Todo esto era lamentable y trajo el solemne juicio de Dios sobre la casa de Elí. No podía ser de otro modo. Si los que ministraban en el altar eran culpables de tan terrible iniquidad e impiedad, el juicio debía seguir su curso.

Pero el estado normal de las cosas, según lo vemos en nuestro capítulo, ofrecía un evidente contraste con todo ese mal. Jehová se agradaba de las ofrendas voluntarias de su pueblo y de ellas alimentaba a sus siervos que ministraban en su altar. Por lo tanto, cuando las ofrendas abundaban sobre el altar de Dios, los sacerdotes y levitas tenían abundante abastecimiento. Pero cuando Jehová y su altar eran tratados con negligencia, los siervos del Señor también eran olvidados. Ellos estaban íntimamente identificados con el culto y servicio del Dios de Israel.

En el tiempo de Ezequías

Así, por ejemplo, en los brillantes días del rey Ezequías, cuando los corazones eran dichosos y sinceros, leemos: “Y arregló Ezequías la distribución de los sacerdotes y de los levitas conforme a sus turnos, cada uno según su oficio; los sacerdotes y los levitas para ofrecer el holocausto y las ofrendas de paz, para que ministrasen, para que diesen gracias y alabasen dentro de las puertas de los atrios de Jehová. El rey contribuyó de su propia hacienda para los holocaustos a mañana y tarde, y para los holocaustos de los días de reposo, nuevas lunas y fiestas solemnes, como está escrito en la ley de Jehová. Mandó también al pueblo que habitaba en Jerusalén, que diese la porción correspondiente a los sacerdotes y levitas, para que ellos se dedicasen a la ley de Jehová. Y cuando este edicto fue divulgado, los hijos de Israel dieron muchas primicias de grano, vino, aceite, miel, y de todos los frutos de la tierra; trajeron asimismo en abundancia los diezmos de todas las cosas. También los hijos de Israel y de Judá, que habitaban en las ciudades de Judá, dieron del mismo modo los diezmos de las vacas y de las ovejas; y trajeron los diezmos de lo santificado, de las cosas que habían prometido a Jehová su Dios, y los depositaron en montones. En el mes tercero comenzaron a formar aquellos montones, y terminaron en el mes séptimo. Cuando Ezequías y los príncipes vinieron y vieron los montones, bendijeron a Jehová, y a su pueblo Israel. Y preguntó Ezequías a los sacerdotes y a los levitas acerca de esos montones. Y el sumo sacerdote Azarías, de la casa de Sadoc, le contestó: Desde que comenzaron a traer las ofrendas a la casa de Jehová, hemos comido y nos hemos saciado, y nos ha sobrado mucho, porque Jehová ha bendecido a su pueblo; y ha quedado esta abundancia de provisiones” (2 Crónicas 31:2-10).

[Registros de datos]
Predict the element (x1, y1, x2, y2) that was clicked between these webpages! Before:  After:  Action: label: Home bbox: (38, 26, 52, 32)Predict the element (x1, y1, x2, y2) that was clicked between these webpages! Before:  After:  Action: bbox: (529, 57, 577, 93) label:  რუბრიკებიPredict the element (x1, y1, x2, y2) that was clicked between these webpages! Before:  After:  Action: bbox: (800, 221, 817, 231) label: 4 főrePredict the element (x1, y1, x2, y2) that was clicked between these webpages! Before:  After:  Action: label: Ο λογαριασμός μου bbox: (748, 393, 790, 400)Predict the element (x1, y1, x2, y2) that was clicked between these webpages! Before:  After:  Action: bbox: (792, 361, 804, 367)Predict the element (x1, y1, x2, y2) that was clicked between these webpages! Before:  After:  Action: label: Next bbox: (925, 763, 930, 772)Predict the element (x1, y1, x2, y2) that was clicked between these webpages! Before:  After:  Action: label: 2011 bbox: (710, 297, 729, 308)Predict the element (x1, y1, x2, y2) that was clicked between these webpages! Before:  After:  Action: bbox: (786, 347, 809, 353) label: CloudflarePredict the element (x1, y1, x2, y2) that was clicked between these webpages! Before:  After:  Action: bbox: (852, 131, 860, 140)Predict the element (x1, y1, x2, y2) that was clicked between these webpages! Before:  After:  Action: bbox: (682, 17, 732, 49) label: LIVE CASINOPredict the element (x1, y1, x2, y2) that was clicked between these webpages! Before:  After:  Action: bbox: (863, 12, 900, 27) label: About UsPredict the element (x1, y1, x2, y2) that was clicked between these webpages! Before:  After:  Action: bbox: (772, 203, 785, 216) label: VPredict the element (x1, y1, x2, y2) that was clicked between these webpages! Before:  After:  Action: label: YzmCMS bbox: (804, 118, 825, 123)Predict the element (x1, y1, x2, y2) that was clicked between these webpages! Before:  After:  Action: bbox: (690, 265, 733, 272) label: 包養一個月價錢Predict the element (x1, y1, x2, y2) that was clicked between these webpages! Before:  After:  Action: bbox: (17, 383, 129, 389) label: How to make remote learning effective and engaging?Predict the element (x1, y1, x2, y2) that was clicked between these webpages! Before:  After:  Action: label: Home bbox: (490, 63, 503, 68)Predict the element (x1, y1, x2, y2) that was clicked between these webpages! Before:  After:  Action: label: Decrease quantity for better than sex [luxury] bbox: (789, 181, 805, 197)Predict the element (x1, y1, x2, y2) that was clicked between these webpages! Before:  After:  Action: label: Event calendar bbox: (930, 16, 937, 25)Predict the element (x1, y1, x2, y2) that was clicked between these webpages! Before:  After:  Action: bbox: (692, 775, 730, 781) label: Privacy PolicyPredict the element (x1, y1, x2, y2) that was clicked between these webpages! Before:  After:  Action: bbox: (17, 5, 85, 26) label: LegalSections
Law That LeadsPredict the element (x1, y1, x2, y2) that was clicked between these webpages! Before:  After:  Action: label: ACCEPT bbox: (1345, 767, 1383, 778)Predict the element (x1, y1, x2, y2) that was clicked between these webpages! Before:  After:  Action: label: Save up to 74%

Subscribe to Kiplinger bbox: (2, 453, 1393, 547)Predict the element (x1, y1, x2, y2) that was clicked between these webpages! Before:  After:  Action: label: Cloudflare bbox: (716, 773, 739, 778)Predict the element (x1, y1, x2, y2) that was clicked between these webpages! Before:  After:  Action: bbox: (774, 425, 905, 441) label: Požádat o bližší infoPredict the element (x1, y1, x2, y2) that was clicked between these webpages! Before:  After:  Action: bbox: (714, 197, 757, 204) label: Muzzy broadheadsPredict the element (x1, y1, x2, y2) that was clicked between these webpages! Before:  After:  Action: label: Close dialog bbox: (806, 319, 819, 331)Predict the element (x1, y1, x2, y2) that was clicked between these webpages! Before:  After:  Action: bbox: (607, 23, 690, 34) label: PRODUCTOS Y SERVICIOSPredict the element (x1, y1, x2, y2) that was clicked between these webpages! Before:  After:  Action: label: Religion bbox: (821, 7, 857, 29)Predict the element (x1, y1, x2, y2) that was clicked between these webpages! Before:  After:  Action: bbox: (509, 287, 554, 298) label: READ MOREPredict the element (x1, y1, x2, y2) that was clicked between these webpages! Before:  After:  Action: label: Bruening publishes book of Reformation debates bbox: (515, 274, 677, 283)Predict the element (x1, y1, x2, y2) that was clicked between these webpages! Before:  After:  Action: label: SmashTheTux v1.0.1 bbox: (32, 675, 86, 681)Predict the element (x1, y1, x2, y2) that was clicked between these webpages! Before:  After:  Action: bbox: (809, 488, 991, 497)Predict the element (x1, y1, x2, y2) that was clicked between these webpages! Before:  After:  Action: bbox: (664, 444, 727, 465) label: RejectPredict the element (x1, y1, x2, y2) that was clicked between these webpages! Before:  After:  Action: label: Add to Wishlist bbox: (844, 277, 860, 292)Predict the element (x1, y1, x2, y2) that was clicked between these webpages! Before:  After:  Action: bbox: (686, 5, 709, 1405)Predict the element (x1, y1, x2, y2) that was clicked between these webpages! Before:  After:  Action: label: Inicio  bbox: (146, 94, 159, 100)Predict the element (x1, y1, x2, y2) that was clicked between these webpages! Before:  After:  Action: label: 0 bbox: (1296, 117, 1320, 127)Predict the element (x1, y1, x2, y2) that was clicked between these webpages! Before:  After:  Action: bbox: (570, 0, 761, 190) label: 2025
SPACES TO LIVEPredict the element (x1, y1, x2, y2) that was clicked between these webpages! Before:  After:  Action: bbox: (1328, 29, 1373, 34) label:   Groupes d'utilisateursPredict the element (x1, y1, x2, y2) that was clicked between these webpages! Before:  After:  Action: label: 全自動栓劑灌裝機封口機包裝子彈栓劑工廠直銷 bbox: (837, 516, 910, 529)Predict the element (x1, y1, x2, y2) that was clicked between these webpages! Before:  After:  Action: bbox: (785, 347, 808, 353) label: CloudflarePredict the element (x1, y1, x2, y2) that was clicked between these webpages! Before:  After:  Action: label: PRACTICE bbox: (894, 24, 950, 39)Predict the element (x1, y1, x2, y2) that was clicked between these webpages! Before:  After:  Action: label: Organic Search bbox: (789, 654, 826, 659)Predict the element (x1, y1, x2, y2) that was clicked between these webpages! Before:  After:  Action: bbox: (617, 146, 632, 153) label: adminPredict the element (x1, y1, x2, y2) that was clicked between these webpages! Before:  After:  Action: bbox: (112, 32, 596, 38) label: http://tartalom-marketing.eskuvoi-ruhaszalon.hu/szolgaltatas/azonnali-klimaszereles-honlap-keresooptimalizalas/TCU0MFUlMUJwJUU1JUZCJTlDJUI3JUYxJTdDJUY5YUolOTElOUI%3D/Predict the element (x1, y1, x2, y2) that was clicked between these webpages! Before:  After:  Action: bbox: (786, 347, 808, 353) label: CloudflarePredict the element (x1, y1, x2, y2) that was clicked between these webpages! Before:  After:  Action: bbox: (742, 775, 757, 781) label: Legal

### [El ejercicio]
Reproduce completo y sin ningún cambio el pasaje sobre las ofrendas y los sacerdotes. Las líneas de datos no intervienen en nada de esto.

### [Resultado obtenido]
Todo esto era lamentable y trajo el solemne juicio de Dios sobre la casa de Elí. No podía ser de otro modo. Si los que ministraban en el altar eran culpables de tan terrible iniquidad e impiedad, el juicio debía seguir su curso.

Pero el estado normal de las cosas, según lo vemos en nuestro capítulo, ofrecía un evidente contraste con todo ese mal. Jehová se agradaba de las ofrendas voluntarias de su pueblo y de ellas alimentaba a sus siervos que ministraban en su altar. Por lo tanto, cuando las ofrendas abundaban sobre el altar de Dios, los sacerdotes y levitas tenían abundante abastecimiento. Pero cuando Jehová y su altar eran tratados con negligencia, los siervos del Señor también eran olvidados. Ellos estaban íntimamente identificados con el culto y servicio del Dios de Israel.

En el tiempo de Ezequías

Así, por ejemplo, en los brillantes días del rey Ezequías, cuando los corazones eran dichosos y sinceros, leemos: “Y arregló Ezequías la distribución de los sacerdotes y de los levitas conforme a sus turnos, cada uno según su oficio; los sacerdotes y los levitas para ofrecer el holocausto y las ofrendas de paz, para que ministrasen, para que diesen gracias y alabasen dentro de las puertas de los atrios de Jehová. El rey contribuyó de su propia hacienda para los holocaustos a mañana y tarde, y para los holocaustos de los días de reposo, nuevas lunas y fiestas solemnes, como está escrito en la ley de Jehová. Mandó también al pueblo que habitaba en Jerusalén, que diese la porción correspondiente a los sacerdotes y levitas, para que ellos se dedicasen a la ley de Jehová. Y cuando este edicto fue divulgado, los hijos de Israel dieron muchas primicias de grano, vino, aceite, miel, y de todos los frutos de la tierra; trajeron asimismo en abundancia los diezmos de todas las cosas. También los hijos de Israel y de Judá, que habitaban en las ciudades de Judá, dieron del mismo modo los diezmos de las vacas y de las ovejas; y trajeron los diezmos de lo santificado, de las cosas que habían prometido a Jehová su Dios, y los depositaron en montones. En el mes tercero comenzaron a formar aquellos montones, y terminaron en el mes séptimo. Cuando Ezequías y los príncipes vinieron y vieron los montones, bendijeron a Jehová, y a su pueblo Israel. Y preguntó Ezequías a los sacerdotes y a los levitas acerca de esos montones. Y el sumo sacerdote Azarías, de la casa de Sadoc, le contestó: Desde que comenzaron a traer las ofrendas a la casa de Jehová, hemos comido y nos hemos saciado, y nos ha sobrado mucho, porque Jehová ha bendecido a su pueblo; y ha quedado esta abundancia de provisiones” (2 Crónicas 31:2-10).